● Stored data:
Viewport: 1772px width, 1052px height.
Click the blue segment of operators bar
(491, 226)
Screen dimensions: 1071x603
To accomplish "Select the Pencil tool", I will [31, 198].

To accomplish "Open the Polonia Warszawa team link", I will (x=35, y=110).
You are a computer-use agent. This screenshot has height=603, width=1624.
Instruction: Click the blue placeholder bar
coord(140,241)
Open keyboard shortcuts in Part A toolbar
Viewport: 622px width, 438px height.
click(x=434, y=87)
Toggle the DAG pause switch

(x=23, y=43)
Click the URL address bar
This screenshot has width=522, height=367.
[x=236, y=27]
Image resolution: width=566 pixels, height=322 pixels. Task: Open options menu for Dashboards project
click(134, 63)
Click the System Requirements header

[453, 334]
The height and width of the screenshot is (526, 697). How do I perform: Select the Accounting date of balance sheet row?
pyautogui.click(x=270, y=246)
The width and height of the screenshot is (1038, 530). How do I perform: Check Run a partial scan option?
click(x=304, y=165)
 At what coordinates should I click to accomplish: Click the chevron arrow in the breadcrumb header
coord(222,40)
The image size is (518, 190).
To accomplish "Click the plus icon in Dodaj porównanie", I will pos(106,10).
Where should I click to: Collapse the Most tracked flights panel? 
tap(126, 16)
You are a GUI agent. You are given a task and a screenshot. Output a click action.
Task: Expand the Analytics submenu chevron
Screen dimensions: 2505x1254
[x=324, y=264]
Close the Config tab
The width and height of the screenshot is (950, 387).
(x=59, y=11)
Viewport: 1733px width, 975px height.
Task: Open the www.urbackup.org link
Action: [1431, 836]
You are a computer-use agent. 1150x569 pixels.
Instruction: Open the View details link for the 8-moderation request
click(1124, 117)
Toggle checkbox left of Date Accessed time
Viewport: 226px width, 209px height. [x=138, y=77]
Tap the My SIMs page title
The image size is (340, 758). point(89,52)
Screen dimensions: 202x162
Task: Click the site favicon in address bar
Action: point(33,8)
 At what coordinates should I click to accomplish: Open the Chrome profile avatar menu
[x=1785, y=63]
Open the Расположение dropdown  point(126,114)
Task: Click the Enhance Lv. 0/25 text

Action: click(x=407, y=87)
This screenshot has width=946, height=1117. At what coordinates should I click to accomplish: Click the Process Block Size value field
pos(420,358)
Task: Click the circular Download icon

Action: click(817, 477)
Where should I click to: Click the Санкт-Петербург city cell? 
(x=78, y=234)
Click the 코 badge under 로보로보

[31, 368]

● Task goal: Reproduce every line of the stored data above without any changes.

● Written solution:
Viewport: 1772px width, 1052px height.
Click the blue segment of operators bar
(491, 226)
Screen dimensions: 1071x603
To accomplish "Select the Pencil tool", I will [31, 198].

To accomplish "Open the Polonia Warszawa team link", I will (x=35, y=110).
You are a computer-use agent. This screenshot has height=603, width=1624.
Instruction: Click the blue placeholder bar
coord(140,241)
Open keyboard shortcuts in Part A toolbar
Viewport: 622px width, 438px height.
click(x=434, y=87)
Toggle the DAG pause switch

(x=23, y=43)
Click the URL address bar
This screenshot has width=522, height=367.
[x=236, y=27]
Image resolution: width=566 pixels, height=322 pixels. Task: Open options menu for Dashboards project
click(134, 63)
Click the System Requirements header

[453, 334]
The height and width of the screenshot is (526, 697). How do I perform: Select the Accounting date of balance sheet row?
pyautogui.click(x=270, y=246)
The width and height of the screenshot is (1038, 530). How do I perform: Check Run a partial scan option?
click(x=304, y=165)
 At what coordinates should I click to accomplish: Click the chevron arrow in the breadcrumb header
coord(222,40)
The image size is (518, 190).
To accomplish "Click the plus icon in Dodaj porównanie", I will pos(106,10).
Where should I click to: Collapse the Most tracked flights panel? 
tap(126, 16)
You are a GUI agent. You are given a task and a screenshot. Output a click action.
Task: Expand the Analytics submenu chevron
Screen dimensions: 2505x1254
[x=324, y=264]
Close the Config tab
The width and height of the screenshot is (950, 387).
(x=59, y=11)
Viewport: 1733px width, 975px height.
Task: Open the www.urbackup.org link
Action: [1431, 836]
You are a computer-use agent. 1150x569 pixels.
Instruction: Open the View details link for the 8-moderation request
click(1124, 117)
Toggle checkbox left of Date Accessed time
Viewport: 226px width, 209px height. [x=138, y=77]
Tap the My SIMs page title
The image size is (340, 758). point(89,52)
Screen dimensions: 202x162
Task: Click the site favicon in address bar
Action: point(33,8)
 At what coordinates should I click to accomplish: Open the Chrome profile avatar menu
[x=1785, y=63]
Open the Расположение dropdown  point(126,114)
Task: Click the Enhance Lv. 0/25 text

Action: click(x=407, y=87)
This screenshot has width=946, height=1117. At what coordinates should I click to accomplish: Click the Process Block Size value field
pos(420,358)
Task: Click the circular Download icon

Action: click(817, 477)
Where should I click to: Click the Санкт-Петербург city cell? 
(x=78, y=234)
Click the 코 badge under 로보로보

[31, 368]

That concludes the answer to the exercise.